Check out the example file here. This involves manual update of quite a few variables but it's not hard to do and doesn't take a heap of time.

http://community.articulate.com/forums/p/13541/83370.aspx#83370

I think some type of visual indication of the journey is really helpful. Whether thats a row of circles that show hollow or full or a grid of colored squares that "check off" as you succeed in the journey. Lots of options

Steve Flowers

But, yeah... I think "increments of accomplishment" are a more real and meaningful measure than pages in and pages to go. Breaking things down into increments of activity and mapping those to the completion indicators is an idiomatic way to deal with progress info (it may feel uncomfortable at first but once you see how it works "it clicks")

vinayak kadam

Guys,

Bruce, Steve and Gerry....thanks a lot for discussing this thread which I updated yesterday. It's really been a very informative sesion in last few hours and I would pick up a few lines from all of you and put them hard on my client.....lets see if he agrees and updates himself.....

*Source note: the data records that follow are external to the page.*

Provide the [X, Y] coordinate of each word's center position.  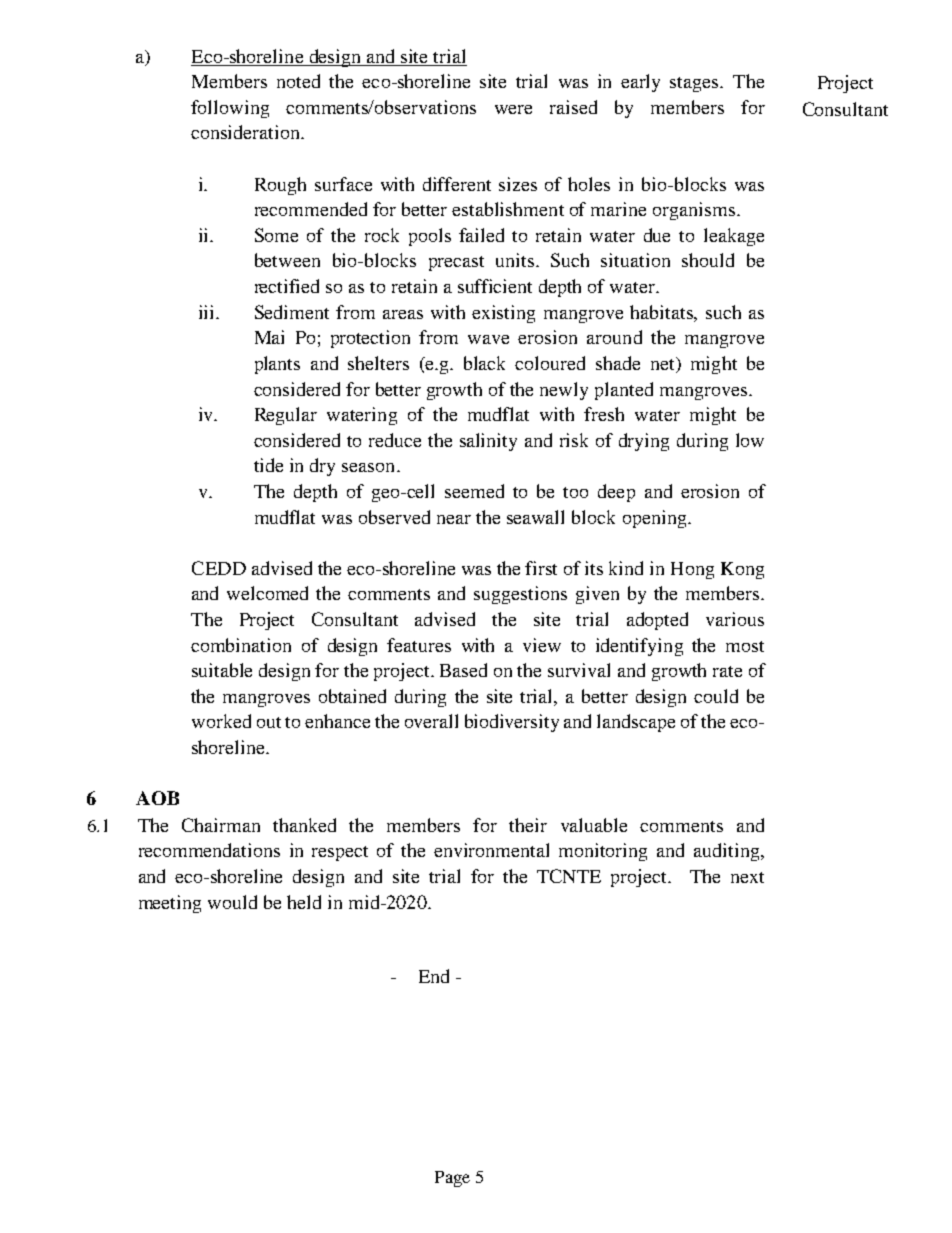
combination [241, 645]
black [484, 363]
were [513, 109]
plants [277, 365]
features [419, 645]
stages [695, 84]
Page [452, 1179]
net [664, 365]
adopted [657, 621]
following [230, 109]
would [232, 902]
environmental [491, 850]
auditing [728, 852]
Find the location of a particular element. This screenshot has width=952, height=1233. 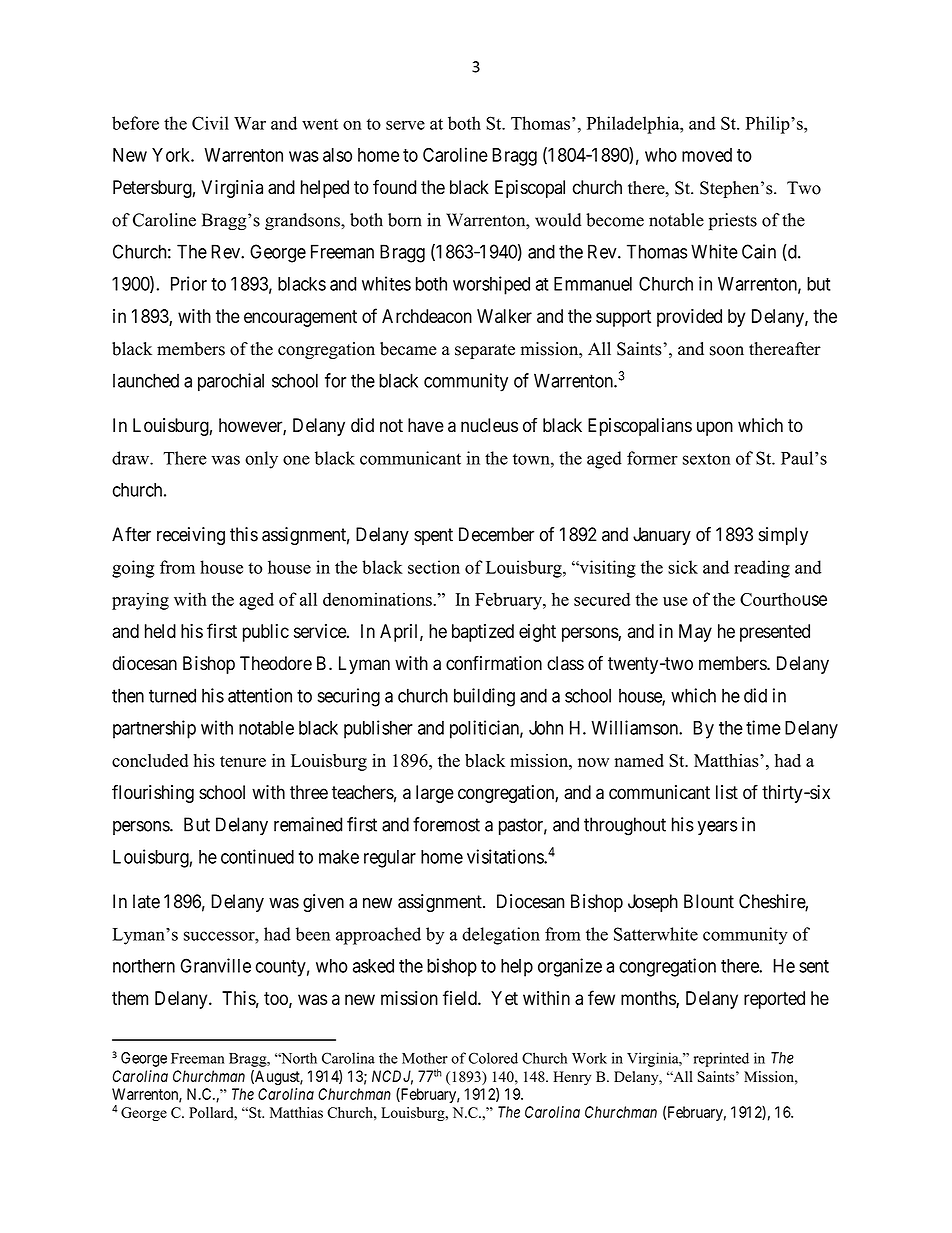

moved is located at coordinates (707, 155).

Thanks once again.....This is going to help others a lot!

Margharita Nehme

Bruce Graham said:

Don't get me wrong - I use a "hub" menu that changes states based on completion, but there's just no "Page Numbers".

I just do not "get" thinking of a course like a book now that we are in an age when pretty much anyone can now design and build a course that's more like a programme, website or piece of AI.

Would you expect Amazon to have page numbers? Why should a course? Amazon uses categories, and breadcrumb indicators, and Departments, and Featured Categories. Sticking religiously to page numbers as a default is, in my own humble and oft challenged opinion, lazy thinking.

We should point that sort of learning behaviour out more often if we want to be sen as adding something to business/learning thinking.

Isn't that the job we get paid to do?

Yours rebelliously.

Bruce


Bruce, could you elaborate on your hub menu? Sounds like a great idea, (if you don't mind sharing that is ;o))

Thanks

Matt Mayer

HelloBruce,

Fully agree with you on the page numbers etc.

However being in the aviation industry and being regulated andscrutinized by Transport Canada and the FAA we are currently mandated toinclude page numbers on all pages for standards and compliancy documentationpurposes. Until TC and the FDA fully understand that online LMS Courses are nolonger linear, and for a new method for page documentation to be record, wemust abide by such standards or face certain penalties.